On the other hand, the Chinese Spotbill is currently introgressing into the mallard populations of the Primorsky Krai, possibly due to habitat changes from global warming (Kulikova et al. 2004). The Mariana Mallard was a population - in most respects a good species - apparently initially derived from Mallard × Pacific Black Duck hybrids (Yamashina 1948); unfortunately, it became extinct in the 1980s. In addition, feral domestic ducks interbreeding with Mallards have led to a size increase - especially in drakes - in most Mallards in urban areas. Rape flights between normal-sized females and such stronger males frequently end in the female being drowned by the males' combined weight.

It was generally assumed that as the spectacular nuptial plumage of Mallard drakes is obviously the result of sexual selection - most species in the mallard group being sexually monomorphic -, hybrid matings would preferentially take place between females of monomorphic relatives and Mallard drakes instead of the other way around. But this generalization has proven to be incorrect (Rhymer et al. 1994, Kulikova et al. 2004).

Note that it is not the hybridization itself that causes most conservation concerns. The Laysan Duck is an insular relative of the mallard with a very small and fluctuating population. Mallards sometimes arrive on its island home during migration, and can be expected to occasionally have remained and hybridized with Laysan Ducks as long as these species exist. But these hybrids are less well adapted to the peculiar ecological conditions of Laysan Island than the local ducks, and thus have lower fitness, and furthermore, there were - apart from a brief time in the early 20th century when the Laysan Duck was almost extinct - always much more Laysan Ducks than stray Mallards. Thus, in this case, the hybrid lineages would rapidly fail.
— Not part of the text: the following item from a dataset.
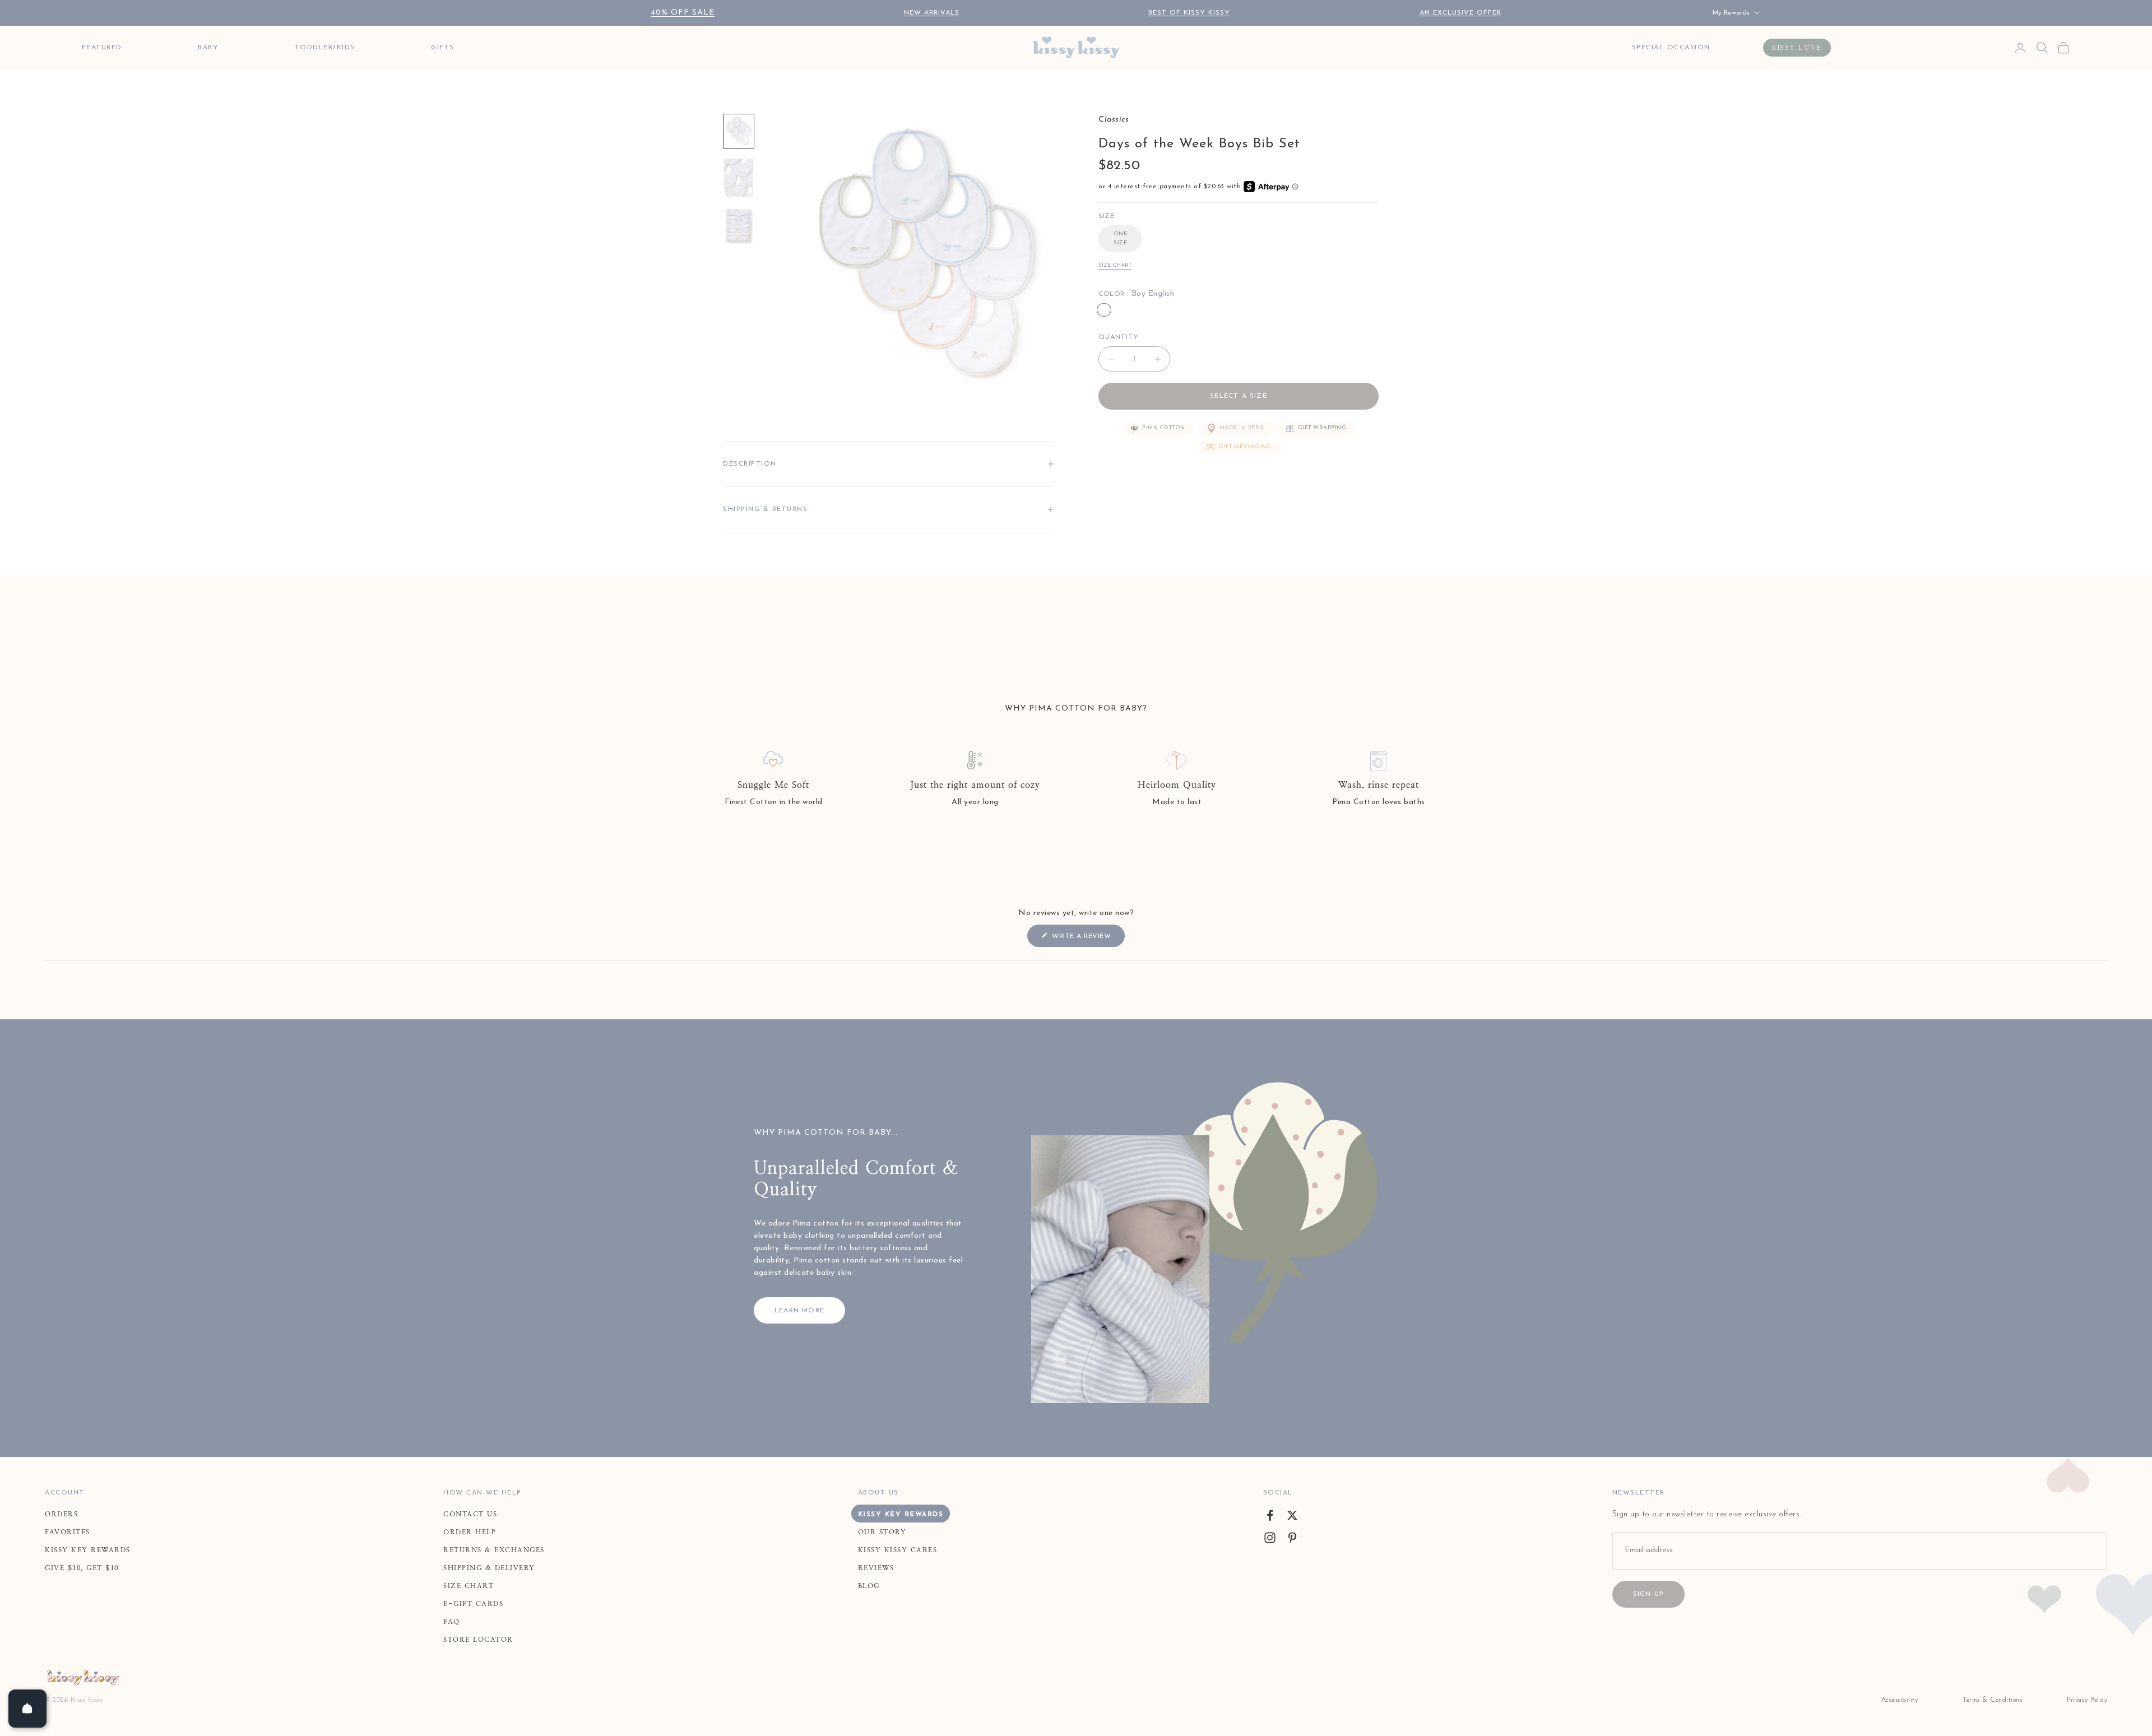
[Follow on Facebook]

In the cases mentioned above, however, ecological changes and hunting have led to a decline of local species; for example, the New Zealand Gray Duck's population declined drastically due to overhunting in the mid-20th century (Williams & Basse 2006). In the Hawaiian Duck, it seems that hybrid offspring are less well-adapted to native habitat and that utilizing them in reintroduction projects makes these less than successful (Rhymer & Simberloff 1996; see also Kirby et al. 2004). In conclusion, the crucial point underlying the problems of Mallards "hybridizing away" relatives is far less a consequence of Mallards spreading, but of local ducks declining; allopatric speciation and isolating behavior have produced today's diversity of Mallard-like ducks despite the fact that in most if not all of these populations, hybridization must always have occurred to some extent.
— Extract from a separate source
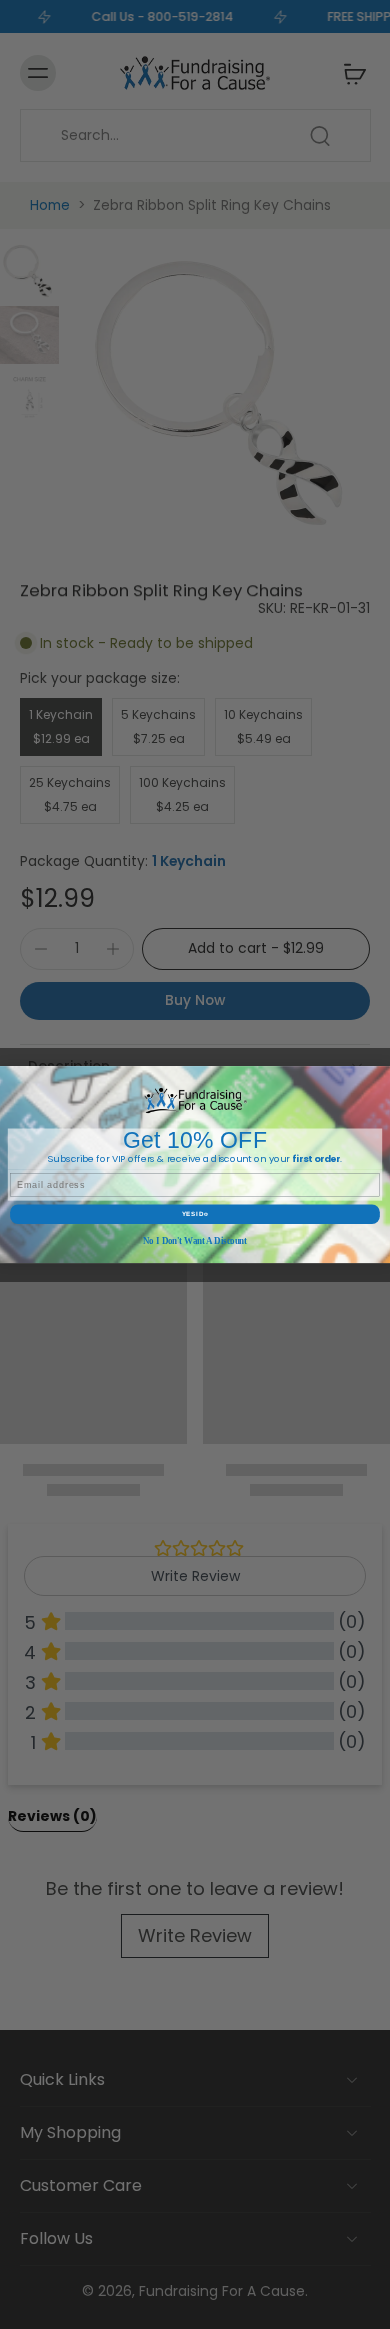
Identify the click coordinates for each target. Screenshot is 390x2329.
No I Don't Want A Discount (195, 1242)
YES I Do (195, 1214)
The aforementioned confounds analysis of the evolution considerably. Analyses of good samples of mtDNA sequences give the confusing picture[3] one expects from a wide-ranging species that has evolved probably not much earlier than the Plio-/Pleistocene boundary, around 2 mya. Mallards appear to be closer to their Indo-Pacific relatives than to their American ones judging from biogeography. Considering mtDNA D-loop sequence data (Kulikova et al. 2005), they may have evolved more probably than not in the general area of Siberia; mallard bones rather abruptly appear in food remains of ancient humans and other deposits of fossil bones in Europe, without a good candidate for a local predecessor species. The large ice age paleosubspecies which made up at least the European and W Asian populations during the Pleistocene has been named Anas platyrhynchos palaeoboschas.

As expected, haplotypes typical of American mallard relatives and Spotbills can be found in Mallards around the Bering Sea (Kulikova et al. 2004, 2005). Interestingly, the Aleutian Islands turned out to hold a population of Mallards that appear to be evolving towards a good subspecies as gene flow with other populations is very limited (Kulikova et al. 2005). This unexpected result suggests that reevaluation of the Greenland, Iceland, and NE Canada populations according to molecular and morphological characters is warranted.